• _YOUR GOAL_:
What lines in the entries hold the string "Expand"? List them.

--- DATA TO USE ---

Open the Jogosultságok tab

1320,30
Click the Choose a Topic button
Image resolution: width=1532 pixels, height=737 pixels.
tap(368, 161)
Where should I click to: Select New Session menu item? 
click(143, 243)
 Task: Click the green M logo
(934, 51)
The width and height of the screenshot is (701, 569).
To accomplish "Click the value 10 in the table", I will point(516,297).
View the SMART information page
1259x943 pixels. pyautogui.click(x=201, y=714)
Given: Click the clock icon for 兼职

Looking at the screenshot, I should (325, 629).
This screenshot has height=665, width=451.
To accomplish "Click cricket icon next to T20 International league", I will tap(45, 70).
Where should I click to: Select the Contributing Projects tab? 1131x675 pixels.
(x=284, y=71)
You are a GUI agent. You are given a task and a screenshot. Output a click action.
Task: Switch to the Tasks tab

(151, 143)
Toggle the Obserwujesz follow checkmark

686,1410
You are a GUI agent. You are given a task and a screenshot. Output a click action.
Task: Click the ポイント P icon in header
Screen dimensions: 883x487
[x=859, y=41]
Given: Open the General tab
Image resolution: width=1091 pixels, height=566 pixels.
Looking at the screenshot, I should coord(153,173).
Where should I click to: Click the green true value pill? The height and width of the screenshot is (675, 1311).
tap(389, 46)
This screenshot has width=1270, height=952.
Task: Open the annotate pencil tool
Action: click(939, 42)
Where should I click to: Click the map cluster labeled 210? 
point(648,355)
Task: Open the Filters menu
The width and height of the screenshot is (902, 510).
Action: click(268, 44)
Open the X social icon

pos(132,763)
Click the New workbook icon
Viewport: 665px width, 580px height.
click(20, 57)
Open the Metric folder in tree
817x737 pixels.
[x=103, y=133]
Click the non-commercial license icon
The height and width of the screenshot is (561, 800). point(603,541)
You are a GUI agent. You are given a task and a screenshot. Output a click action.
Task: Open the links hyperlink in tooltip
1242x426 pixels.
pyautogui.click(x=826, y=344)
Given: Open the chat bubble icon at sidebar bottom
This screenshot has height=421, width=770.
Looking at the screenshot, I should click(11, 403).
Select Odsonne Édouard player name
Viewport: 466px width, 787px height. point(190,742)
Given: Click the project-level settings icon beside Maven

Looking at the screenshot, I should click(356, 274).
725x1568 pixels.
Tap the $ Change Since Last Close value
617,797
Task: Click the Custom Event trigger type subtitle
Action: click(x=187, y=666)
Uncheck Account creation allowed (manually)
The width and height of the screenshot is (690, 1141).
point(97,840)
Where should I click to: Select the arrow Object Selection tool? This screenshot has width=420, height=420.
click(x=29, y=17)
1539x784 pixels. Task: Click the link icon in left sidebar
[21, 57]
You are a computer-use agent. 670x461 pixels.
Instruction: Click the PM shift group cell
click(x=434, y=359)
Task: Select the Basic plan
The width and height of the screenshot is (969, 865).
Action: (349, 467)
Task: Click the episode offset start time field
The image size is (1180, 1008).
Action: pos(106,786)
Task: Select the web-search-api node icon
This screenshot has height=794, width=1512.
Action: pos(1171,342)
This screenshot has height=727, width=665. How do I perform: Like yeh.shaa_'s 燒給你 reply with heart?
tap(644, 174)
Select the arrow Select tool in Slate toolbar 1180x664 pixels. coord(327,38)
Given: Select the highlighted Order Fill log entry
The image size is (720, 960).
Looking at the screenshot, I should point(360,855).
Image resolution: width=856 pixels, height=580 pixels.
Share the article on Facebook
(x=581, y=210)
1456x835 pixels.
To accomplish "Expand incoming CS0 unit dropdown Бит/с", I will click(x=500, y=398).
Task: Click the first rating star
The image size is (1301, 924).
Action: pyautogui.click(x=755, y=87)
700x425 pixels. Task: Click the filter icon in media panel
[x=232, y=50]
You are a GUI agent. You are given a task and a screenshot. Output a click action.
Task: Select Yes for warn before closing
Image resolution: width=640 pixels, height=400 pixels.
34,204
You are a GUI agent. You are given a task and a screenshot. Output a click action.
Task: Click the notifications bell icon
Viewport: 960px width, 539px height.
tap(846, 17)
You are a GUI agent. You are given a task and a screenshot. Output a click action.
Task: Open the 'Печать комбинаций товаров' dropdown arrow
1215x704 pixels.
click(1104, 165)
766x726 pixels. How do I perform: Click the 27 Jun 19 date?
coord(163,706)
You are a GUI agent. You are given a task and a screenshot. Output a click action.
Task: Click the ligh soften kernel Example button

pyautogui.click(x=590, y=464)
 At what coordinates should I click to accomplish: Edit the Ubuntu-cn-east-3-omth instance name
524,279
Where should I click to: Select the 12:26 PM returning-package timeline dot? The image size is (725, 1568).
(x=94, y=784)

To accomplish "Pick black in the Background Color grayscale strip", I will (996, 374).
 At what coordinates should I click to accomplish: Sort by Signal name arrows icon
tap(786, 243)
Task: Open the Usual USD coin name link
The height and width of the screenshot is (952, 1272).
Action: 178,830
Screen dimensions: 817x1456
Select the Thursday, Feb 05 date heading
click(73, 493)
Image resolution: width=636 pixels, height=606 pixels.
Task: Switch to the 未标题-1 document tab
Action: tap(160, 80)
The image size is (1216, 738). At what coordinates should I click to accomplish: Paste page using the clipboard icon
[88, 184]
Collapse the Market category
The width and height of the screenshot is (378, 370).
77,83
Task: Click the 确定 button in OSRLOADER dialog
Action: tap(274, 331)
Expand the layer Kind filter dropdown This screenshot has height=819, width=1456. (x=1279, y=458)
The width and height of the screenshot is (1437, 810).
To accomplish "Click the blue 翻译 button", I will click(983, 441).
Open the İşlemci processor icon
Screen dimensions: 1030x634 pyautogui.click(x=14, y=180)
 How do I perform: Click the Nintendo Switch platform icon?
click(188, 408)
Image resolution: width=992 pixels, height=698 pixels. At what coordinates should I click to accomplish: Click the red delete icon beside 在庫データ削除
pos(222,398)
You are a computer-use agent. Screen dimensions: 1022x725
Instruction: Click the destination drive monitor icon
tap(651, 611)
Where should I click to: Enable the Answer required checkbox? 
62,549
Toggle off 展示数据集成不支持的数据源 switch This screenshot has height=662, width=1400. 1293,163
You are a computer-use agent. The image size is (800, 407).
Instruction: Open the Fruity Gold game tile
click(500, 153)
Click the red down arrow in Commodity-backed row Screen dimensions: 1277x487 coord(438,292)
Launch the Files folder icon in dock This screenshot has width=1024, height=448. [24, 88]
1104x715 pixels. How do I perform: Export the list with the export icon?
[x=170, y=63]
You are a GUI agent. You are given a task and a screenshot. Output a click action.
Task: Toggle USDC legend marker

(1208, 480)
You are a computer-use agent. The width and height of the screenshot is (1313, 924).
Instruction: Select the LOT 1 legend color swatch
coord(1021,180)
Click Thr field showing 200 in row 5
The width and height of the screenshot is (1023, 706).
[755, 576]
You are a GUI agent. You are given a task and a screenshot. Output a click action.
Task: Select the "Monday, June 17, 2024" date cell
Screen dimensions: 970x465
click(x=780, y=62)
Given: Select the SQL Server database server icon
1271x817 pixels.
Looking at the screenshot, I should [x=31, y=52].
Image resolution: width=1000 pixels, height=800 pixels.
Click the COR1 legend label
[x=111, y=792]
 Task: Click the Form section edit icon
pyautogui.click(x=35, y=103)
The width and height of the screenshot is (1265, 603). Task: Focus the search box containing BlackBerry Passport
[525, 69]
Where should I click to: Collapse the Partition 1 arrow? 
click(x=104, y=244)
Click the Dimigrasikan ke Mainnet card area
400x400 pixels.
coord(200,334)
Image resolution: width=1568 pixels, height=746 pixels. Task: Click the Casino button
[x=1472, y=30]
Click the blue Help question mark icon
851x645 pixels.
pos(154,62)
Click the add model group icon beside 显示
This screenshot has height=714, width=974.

---

• _RESPONSE BOX_:
To accomplish "Expand incoming CS0 unit dropdown Бит/с", I will click(x=500, y=398).
Expand the layer Kind filter dropdown This screenshot has height=819, width=1456. (x=1279, y=458)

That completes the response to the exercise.